I wrote a feature piece on expression-control for _Premier Guitar_, which the editor initially expressed interest in, then sort of changed his mind about the direction. A pity, because it included discussion of the many different kinds of expression control available on the market these days. The plan was to also have a companion piece on both DIY and alternate forms of expression control. In the process, I had a nice chat with Tore Mogenson, who used to be the "toque guy" demoing TC Electronics pedals, about their MASH switches, as well as with David Rainger (Rainger FX) about his Igor controller ( Igor Mk2 - Rainger FX ), the folks at Source Audio, regarding their Hot Hand wireless controller, and the guy who was Toadworks (starting up again under another name) regarding their Enveloope envelope controlled loop selector ( https://www.emusician.com/gear/toadworks-enveloope ). The latter isn't an effect OR an expression pedal, but allows you to morph into an effect by how hard you pick.

If you have anything that uses the Line 6 standard, all that requires is a 10k variable resistance to ground. So I rigged up a photocell, and attached it to the surface of a guitar, right about where the pinky of my picking hand might go, and used it to control the Whammy program on my M5 with my pinky finger. Works great, although the catch is that one "sweeps" the expression by blocking light. So one needs to use a photocell like this with a light source that CAN be blocked. Not for dark stages, but it works. I also picked up some force-sensing resistors to mount on the guitar surface. These are what Rainger uses, although I have not yet found the optimal amount of pressure to apply (it may be easier to provide more gradual amounts of pressure through a sheet of cork via one's foot, than with a finger).\

In short, there are a great many expression-control options available, that are compatible with different expression-control standards (and there are different standards to be mindful of), provide different degrees of flexibility, and provide different feels; something which is fundamental to the very idea of "expression". Case in point: the Source Audio Hot Hand 3. I have one of these, and it's a terrific innovation.
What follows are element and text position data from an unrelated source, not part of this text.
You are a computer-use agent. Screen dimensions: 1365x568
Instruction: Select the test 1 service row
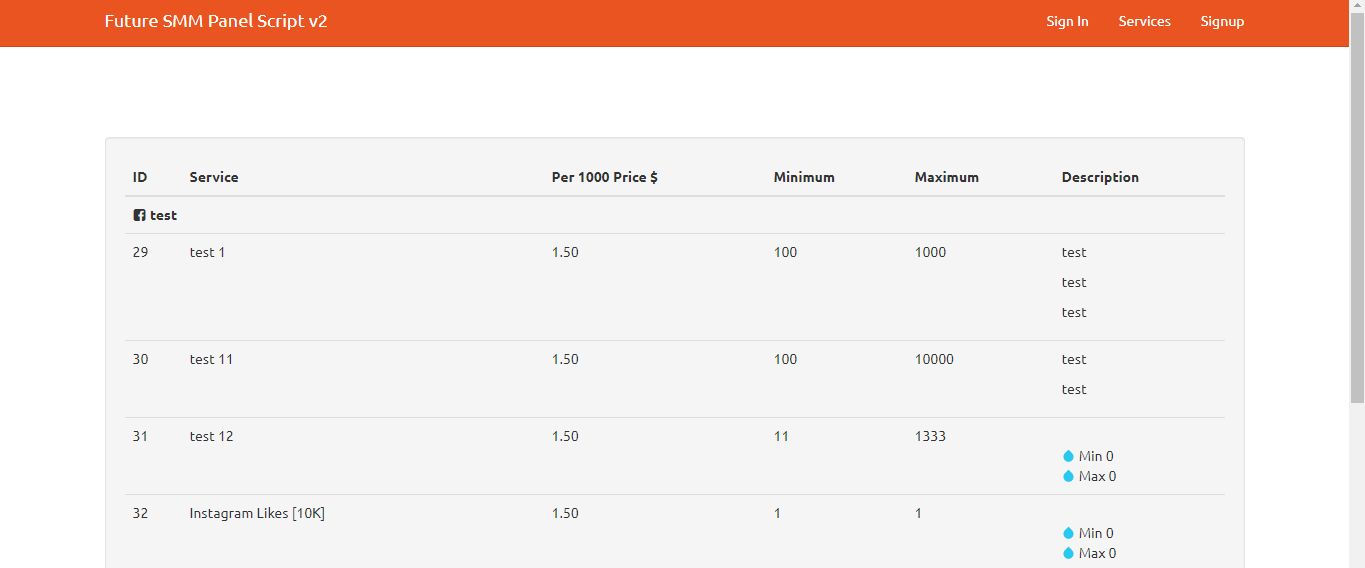pos(675,287)
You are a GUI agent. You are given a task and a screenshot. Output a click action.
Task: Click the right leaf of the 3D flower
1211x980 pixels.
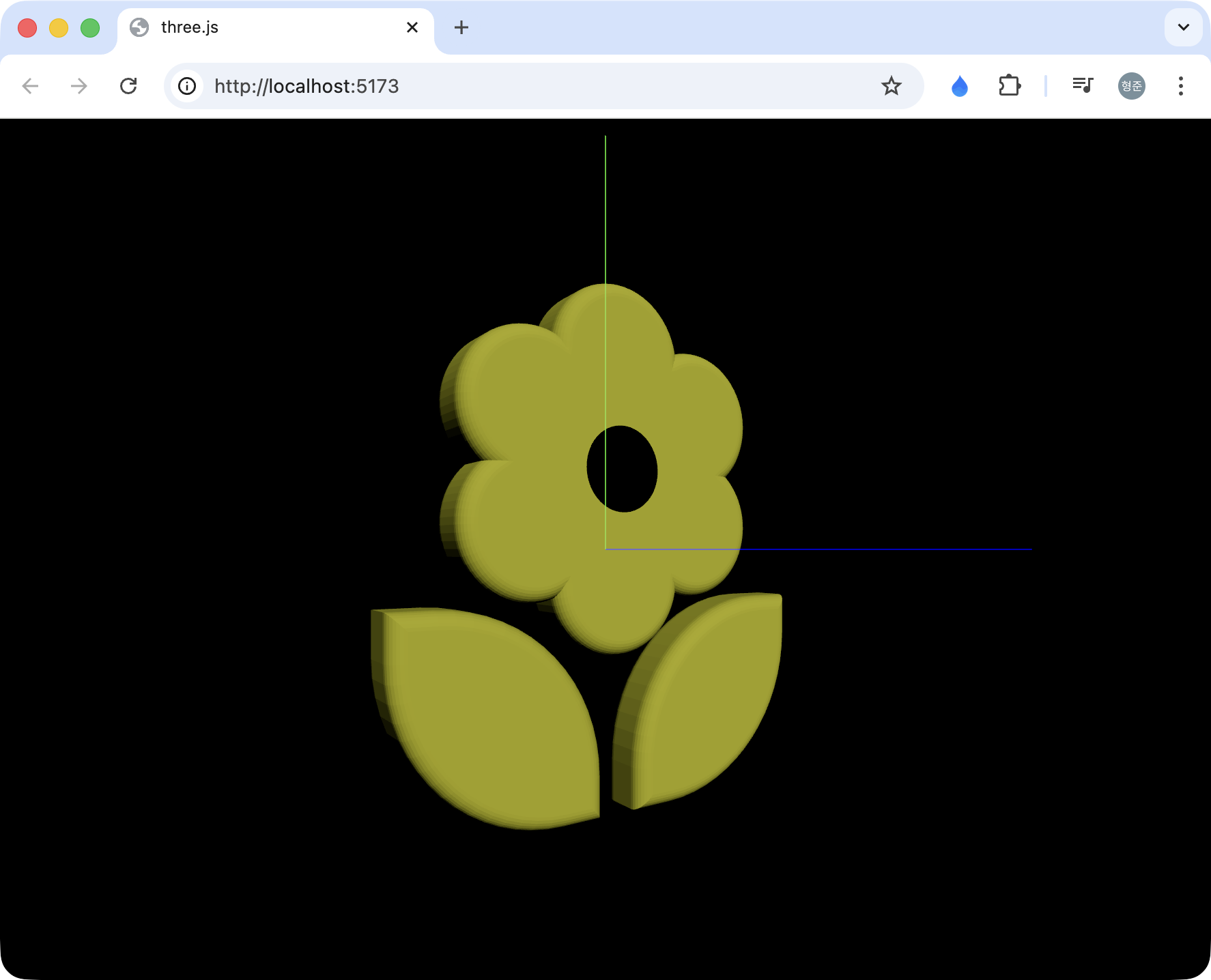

However, you wear he controller on your picking/strumming hand, which is only available to provide the needed movement _after_ you've picked/strummed. It's near impossible to work the thing _while_ you're playing, only between strums. That's not nothing, mind you, but it provides its own limitations.


----------



## Hammerhands (Dec 19, 2016)

I’m surprised a servo motor is that fast?


----------



## Cups (Jan 5, 2010)

That is VERY impressive


----------



## Dorian2 (Jun 9, 2015)

I'd never use something for the style I play, but it sure looks like a handy tool in the right hands.


----------



## mhammer (Nov 30, 2007)

It's a smart and useful device. And although it can operate more controls, and has a smaller gripping footprint than my old Hot Foot did, there are still physical limits to what you can attach it to. If your pedals are of the mini variety or have controls clustered close together, or use stacked concentric pots, you will likely be unable to use the device with them. I'm not seeing a single 4-knob Boss pedal in that demo. That doesn't make it any less smart and useful, just not the magic door to _everything_ you ever wanted to tweak in real time.


----------



## Brian Johnston (Feb 24, 2019)

Ever see those WINGS... plastic.. fits on any knob you want... and you turn it with a foot for live expression.


----------



## mhammer (Nov 30, 2007)

The Option Knob. Thanks for mentioning them. They have the advantage of fitting probably a wider array of control spacings than other devices (and I included them in the draft article I sent to PG editor Shawn Hammond). Their shortcoming is that they're really more of a substitute for bending over and tweaking (for instance, on pedals lacking tap tempo) than for any sort of real-time control. Of course, if you're _really_ nimble with your feet...


----------



## Granny Gremlin (Jun 3, 2016)

OK, but when they demo that 'amp wah' with custom eq (master and 3 band eq being tweaked at once on expression pedal) that's really going to shorten pot life.


----------



## mhammer (Nov 30, 2007)

It should come with a warning label: DO NOT UNDER ANY CIRCUMSTANCES ATTEMPT TO PLAY "WHITE ROOM", "VOODOO CHILD", OR ANY FORM OF DISCO MUSIC WITH THE GECKOTOOL.


----------